Watoto Children’s Choir to sing in Oak Harbor for Uganda orphans
By REBECCA OLSON
Whidbey News Times Staff reporter
September 20, 2011 · Updated 3:08 PM
In Uganda, war tears families apart. Orphaned children are left starving and sleeping in the streets. To these children who have nothing, a home means everything.
The Watoto Children’s Choir from Uganda will perform in Oak Harbor to raise money for the Watoto Child Care Ministry, a care program that rescues orphans living on the street, gives them safe homes and raises them to be educated leaders.
The choir will perform Friday, Sept. 23 at 7 p.m. in the Oak Harbor High School Performing Arts Center.
The choir performs worldwide and has visited Oak Harbor three times. Children ages 10 to 15 will sing, dance and tell the stories of where they came from and what they plan to do with their lives. All the children are orphans and work to spread their stories to the world through vibrant African and energetic gospel music and dance.
“We just want people to have a good time and learn something about our neighbors abroad,” said Robert Lycksell, who has visited Uganda various times and sponsors children there.
Watoto places seven or eight children with surrogate mothers in homes and supplies food, medical attention and education through high school with the goal that the children will grow into leaders and rebuild Uganda. Fifty-two of the children involved earned college degrees, Lycksell said.
“The kids are safe, in very safe locations. They’re well-fed. Every year, I go to see the children we sponsor and they are happy. It’s nice to see them smile,” Lycksell said.
The children like being there because they came from sleeping on the streets and never having enough to eat, Lycksell said.
After the choir performed in Oak Harbor in 2007, Lycksell and others who housed the visiting children became interested in traveling to Uganda to build a house for them. They formed the Oak Harbor Watoto Mission Team and traveled to Uganda in 2008. The group built a home for an orphanage to house a surrogate mother and seven orphaned children.

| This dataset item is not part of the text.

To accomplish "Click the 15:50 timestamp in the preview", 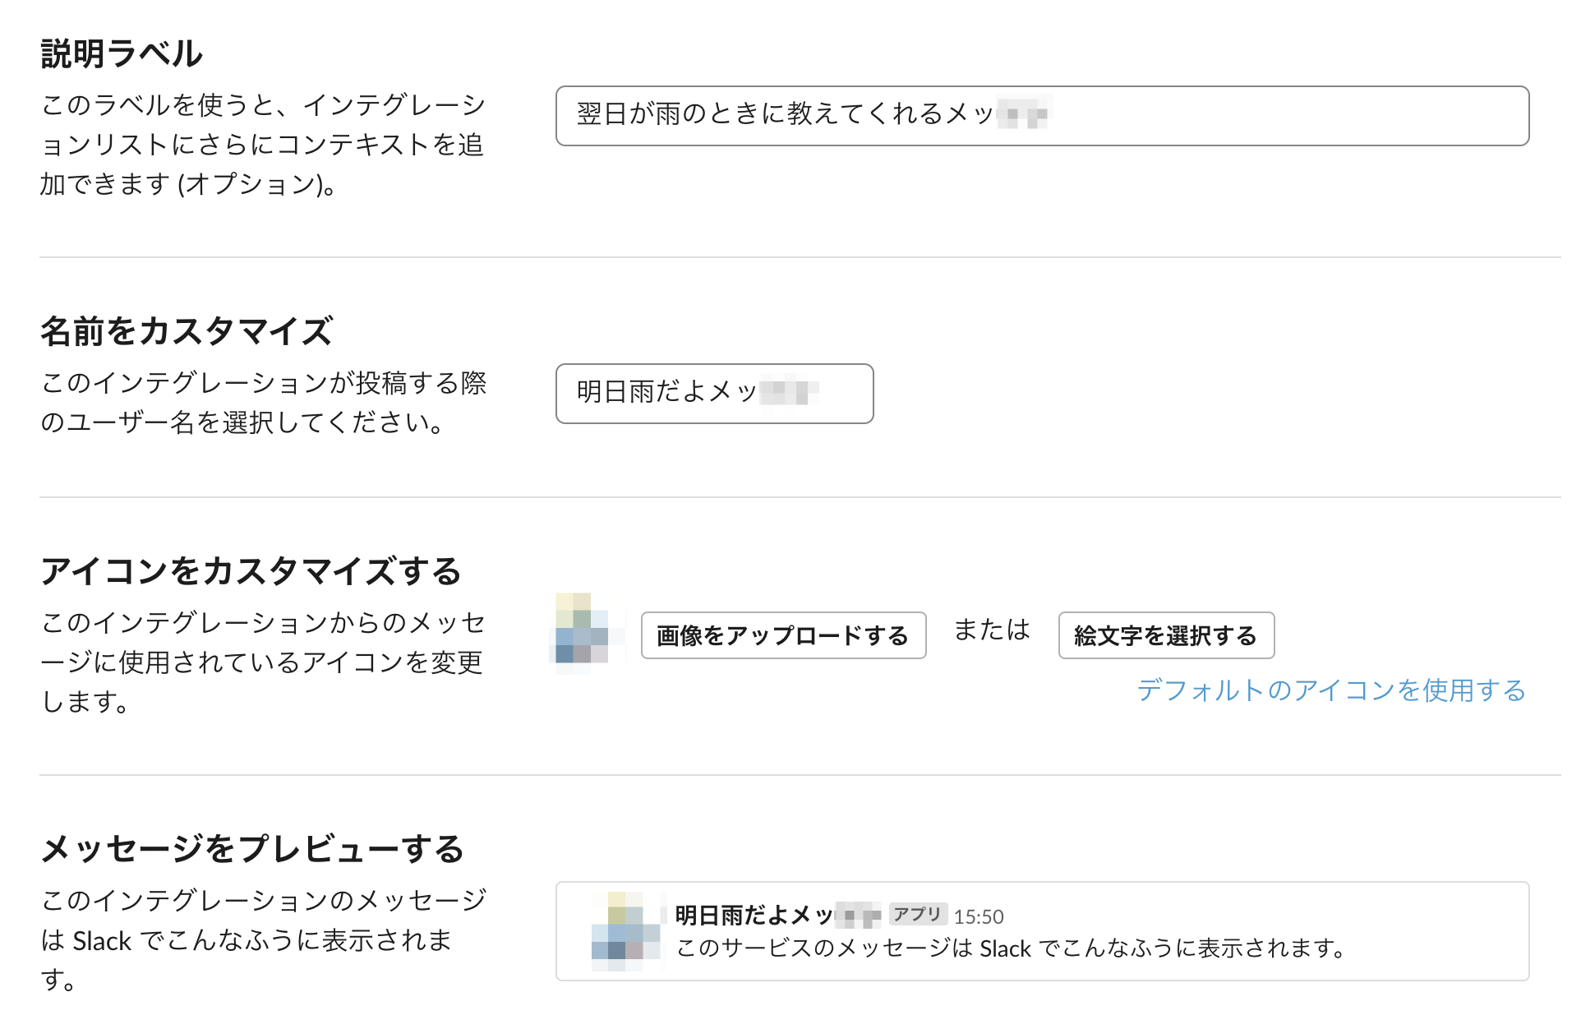I will pyautogui.click(x=978, y=916).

In 2010, Lycksell and others returned to Uganda to find a location for a medical clinic. Since then, his team has been raising $131,000 to build the clinic for orphaned children and women abused in the war.
When he visited Uganda last summer, Lycksell hired a bus and took 19 children to lunch.
“We just had fun. The kids were laughing and felt comfortable and were safe. It was good to see them acting like kids,” Lycksell said.
There is no cost to attend the Watoto Children’s Choir performance but a free-will offering will be taken. Handmade African crafts will also be available for purchase.
“Come and enjoy. Experience people who have nothing but have everything,” Lycksell said.